[Start of Attachment]

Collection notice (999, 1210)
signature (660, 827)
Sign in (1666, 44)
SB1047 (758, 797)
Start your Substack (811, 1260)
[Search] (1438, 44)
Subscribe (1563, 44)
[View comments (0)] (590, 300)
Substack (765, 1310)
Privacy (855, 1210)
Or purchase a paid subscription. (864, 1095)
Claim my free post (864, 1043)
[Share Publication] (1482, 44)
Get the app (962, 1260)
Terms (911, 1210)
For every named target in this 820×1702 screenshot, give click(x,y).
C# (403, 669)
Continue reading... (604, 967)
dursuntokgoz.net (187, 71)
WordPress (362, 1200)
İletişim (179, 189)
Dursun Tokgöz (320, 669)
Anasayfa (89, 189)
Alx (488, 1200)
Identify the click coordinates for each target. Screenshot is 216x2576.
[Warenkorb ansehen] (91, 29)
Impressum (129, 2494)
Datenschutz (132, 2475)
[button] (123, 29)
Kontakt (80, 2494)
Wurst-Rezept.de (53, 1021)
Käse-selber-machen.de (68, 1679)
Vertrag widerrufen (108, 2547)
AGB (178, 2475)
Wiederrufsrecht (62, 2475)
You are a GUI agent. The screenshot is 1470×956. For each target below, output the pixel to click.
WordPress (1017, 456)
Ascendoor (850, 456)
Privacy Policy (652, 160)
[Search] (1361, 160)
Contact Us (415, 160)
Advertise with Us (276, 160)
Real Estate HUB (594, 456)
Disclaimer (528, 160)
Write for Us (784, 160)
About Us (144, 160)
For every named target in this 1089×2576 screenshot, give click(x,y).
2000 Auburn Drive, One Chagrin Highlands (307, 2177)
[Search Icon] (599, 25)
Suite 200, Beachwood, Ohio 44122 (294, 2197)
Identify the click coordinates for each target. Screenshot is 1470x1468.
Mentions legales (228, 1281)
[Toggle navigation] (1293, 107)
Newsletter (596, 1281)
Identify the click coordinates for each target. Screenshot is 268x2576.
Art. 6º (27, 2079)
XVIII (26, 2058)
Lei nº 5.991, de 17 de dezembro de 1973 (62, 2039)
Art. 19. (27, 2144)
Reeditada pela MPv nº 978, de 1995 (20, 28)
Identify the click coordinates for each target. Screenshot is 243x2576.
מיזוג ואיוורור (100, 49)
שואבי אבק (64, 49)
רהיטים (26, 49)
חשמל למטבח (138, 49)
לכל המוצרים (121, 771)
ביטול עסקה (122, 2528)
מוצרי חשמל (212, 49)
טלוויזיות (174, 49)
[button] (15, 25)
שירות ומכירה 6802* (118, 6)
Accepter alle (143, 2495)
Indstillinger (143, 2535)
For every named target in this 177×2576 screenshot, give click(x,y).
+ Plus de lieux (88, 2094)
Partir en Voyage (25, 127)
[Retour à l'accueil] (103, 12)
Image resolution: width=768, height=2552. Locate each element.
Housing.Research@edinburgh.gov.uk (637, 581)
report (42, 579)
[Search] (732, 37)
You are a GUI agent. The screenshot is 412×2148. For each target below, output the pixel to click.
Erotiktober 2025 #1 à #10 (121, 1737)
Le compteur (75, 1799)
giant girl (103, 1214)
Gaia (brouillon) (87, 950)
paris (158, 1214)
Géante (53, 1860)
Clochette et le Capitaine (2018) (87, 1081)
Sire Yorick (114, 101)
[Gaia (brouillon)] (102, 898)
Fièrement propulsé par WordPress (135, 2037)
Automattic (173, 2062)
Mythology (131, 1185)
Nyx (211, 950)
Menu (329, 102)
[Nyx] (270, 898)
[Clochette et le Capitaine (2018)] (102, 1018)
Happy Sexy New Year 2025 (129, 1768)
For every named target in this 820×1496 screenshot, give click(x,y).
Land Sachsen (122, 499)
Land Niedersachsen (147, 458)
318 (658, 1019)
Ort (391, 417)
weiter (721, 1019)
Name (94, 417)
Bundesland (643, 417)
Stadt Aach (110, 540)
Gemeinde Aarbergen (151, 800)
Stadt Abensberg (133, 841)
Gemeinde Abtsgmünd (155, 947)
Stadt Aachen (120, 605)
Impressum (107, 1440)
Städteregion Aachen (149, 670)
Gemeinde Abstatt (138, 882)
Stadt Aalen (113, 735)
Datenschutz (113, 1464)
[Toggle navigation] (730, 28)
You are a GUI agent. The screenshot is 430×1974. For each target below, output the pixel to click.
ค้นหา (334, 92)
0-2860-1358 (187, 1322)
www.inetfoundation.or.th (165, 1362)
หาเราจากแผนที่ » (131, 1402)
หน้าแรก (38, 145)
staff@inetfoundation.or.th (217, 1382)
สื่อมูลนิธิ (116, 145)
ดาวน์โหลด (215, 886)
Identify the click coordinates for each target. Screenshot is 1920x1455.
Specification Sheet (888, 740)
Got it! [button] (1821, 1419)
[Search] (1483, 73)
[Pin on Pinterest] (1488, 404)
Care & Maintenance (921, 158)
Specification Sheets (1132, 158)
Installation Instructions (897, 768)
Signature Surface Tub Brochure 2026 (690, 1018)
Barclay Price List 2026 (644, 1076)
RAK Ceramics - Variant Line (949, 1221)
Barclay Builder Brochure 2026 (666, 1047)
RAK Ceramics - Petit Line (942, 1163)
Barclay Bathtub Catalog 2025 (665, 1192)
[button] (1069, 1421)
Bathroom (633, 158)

[End of Attachment]

= EXERCISE BRIEF =
Repeat every record exactly, so that nothing is lost or altered.

= ANSWER TO THIS EXERCISE =
Collection notice (999, 1210)
signature (660, 827)
Sign in (1666, 44)
SB1047 (758, 797)
Start your Substack (811, 1260)
[Search] (1438, 44)
Subscribe (1563, 44)
[View comments (0)] (590, 300)
Substack (765, 1310)
Privacy (855, 1210)
Or purchase a paid subscription. (864, 1095)
Claim my free post (864, 1043)
[Share Publication] (1482, 44)
Get the app (962, 1260)
Terms (911, 1210)
For every named target in this 820×1702 screenshot, give click(x,y).
C# (403, 669)
Continue reading... (604, 967)
dursuntokgoz.net (187, 71)
WordPress (362, 1200)
İletişim (179, 189)
Dursun Tokgöz (320, 669)
Anasayfa (89, 189)
Alx (488, 1200)
Identify the click coordinates for each target. Screenshot is 216x2576.
[Warenkorb ansehen] (91, 29)
Impressum (129, 2494)
Datenschutz (132, 2475)
[button] (123, 29)
Kontakt (80, 2494)
Wurst-Rezept.de (53, 1021)
Käse-selber-machen.de (68, 1679)
Vertrag widerrufen (108, 2547)
AGB (178, 2475)
Wiederrufsrecht (62, 2475)
You are a GUI agent. The screenshot is 1470×956. For each target below, output the pixel to click.
WordPress (1017, 456)
Ascendoor (850, 456)
Privacy Policy (652, 160)
[Search] (1361, 160)
Contact Us (415, 160)
Advertise with Us (276, 160)
Real Estate HUB (594, 456)
Disclaimer (528, 160)
Write for Us (784, 160)
About Us (144, 160)
For every named target in this 1089×2576 screenshot, give click(x,y).
2000 Auburn Drive, One Chagrin Highlands (307, 2177)
[Search Icon] (599, 25)
Suite 200, Beachwood, Ohio 44122 (294, 2197)
Identify the click coordinates for each target. Screenshot is 1470x1468.
Mentions legales (228, 1281)
[Toggle navigation] (1293, 107)
Newsletter (596, 1281)
Identify the click coordinates for each target. Screenshot is 268x2576.
Art. 6º (27, 2079)
XVIII (26, 2058)
Lei nº 5.991, de 17 de dezembro de 1973 (62, 2039)
Art. 19. (27, 2144)
Reeditada pela MPv nº 978, de 1995 (20, 28)
Identify the click coordinates for each target. Screenshot is 243x2576.
מיזוג ואיוורור (100, 49)
שואבי אבק (64, 49)
רהיטים (26, 49)
חשמל למטבח (138, 49)
לכל המוצרים (121, 771)
ביטול עסקה (122, 2528)
מוצרי חשמל (212, 49)
טלוויזיות (174, 49)
[button] (15, 25)
שירות ומכירה 6802* (118, 6)
Accepter alle (143, 2495)
Indstillinger (143, 2535)
For every named target in this 177×2576 screenshot, give click(x,y).
+ Plus de lieux (88, 2094)
Partir en Voyage (25, 127)
[Retour à l'accueil] (103, 12)
Image resolution: width=768, height=2552. Locate each element.
Housing.Research@edinburgh.gov.uk (637, 581)
report (42, 579)
[Search] (732, 37)
You are a GUI agent. The screenshot is 412×2148. For each target below, output the pixel to click.
Erotiktober 2025 #1 à #10 (121, 1737)
Le compteur (75, 1799)
giant girl (103, 1214)
Gaia (brouillon) (87, 950)
paris (158, 1214)
Géante (53, 1860)
Clochette et le Capitaine (2018) (87, 1081)
Sire Yorick (114, 101)
[Gaia (brouillon)] (102, 898)
Fièrement propulsé par WordPress (135, 2037)
Automattic (173, 2062)
Mythology (131, 1185)
Nyx (211, 950)
Menu (329, 102)
[Nyx] (270, 898)
[Clochette et le Capitaine (2018)] (102, 1018)
Happy Sexy New Year 2025 (129, 1768)
For every named target in this 820×1496 screenshot, give click(x,y).
Land Sachsen (122, 499)
Land Niedersachsen (147, 458)
318 (658, 1019)
Ort (391, 417)
weiter (721, 1019)
Name (94, 417)
Bundesland (643, 417)
Stadt Aach (110, 540)
Gemeinde Aarbergen (151, 800)
Stadt Abensberg (133, 841)
Gemeinde Abtsgmünd (155, 947)
Stadt Aachen (120, 605)
Impressum (107, 1440)
Städteregion Aachen (149, 670)
Gemeinde Abstatt (138, 882)
Stadt Aalen (113, 735)
Datenschutz (113, 1464)
[Toggle navigation] (730, 28)
You are a GUI agent. The screenshot is 430×1974. For each target below, output the pixel to click.
ค้นหา (334, 92)
0-2860-1358 (187, 1322)
www.inetfoundation.or.th (165, 1362)
หาเราจากแผนที่ » (131, 1402)
หน้าแรก (38, 145)
staff@inetfoundation.or.th (217, 1382)
สื่อมูลนิธิ (116, 145)
ดาวน์โหลด (215, 886)
Identify the click coordinates for each target. Screenshot is 1920x1455.
Specification Sheet (888, 740)
Got it! [button] (1821, 1419)
[Search] (1483, 73)
[Pin on Pinterest] (1488, 404)
Care & Maintenance (921, 158)
Specification Sheets (1132, 158)
Installation Instructions (897, 768)
Signature Surface Tub Brochure 2026 (690, 1018)
Barclay Price List 2026 (644, 1076)
RAK Ceramics - Variant Line (949, 1221)
Barclay Builder Brochure 2026 (666, 1047)
RAK Ceramics - Petit Line (942, 1163)
Barclay Bathtub Catalog 2025 (665, 1192)
[button] (1069, 1421)
Bathroom (633, 158)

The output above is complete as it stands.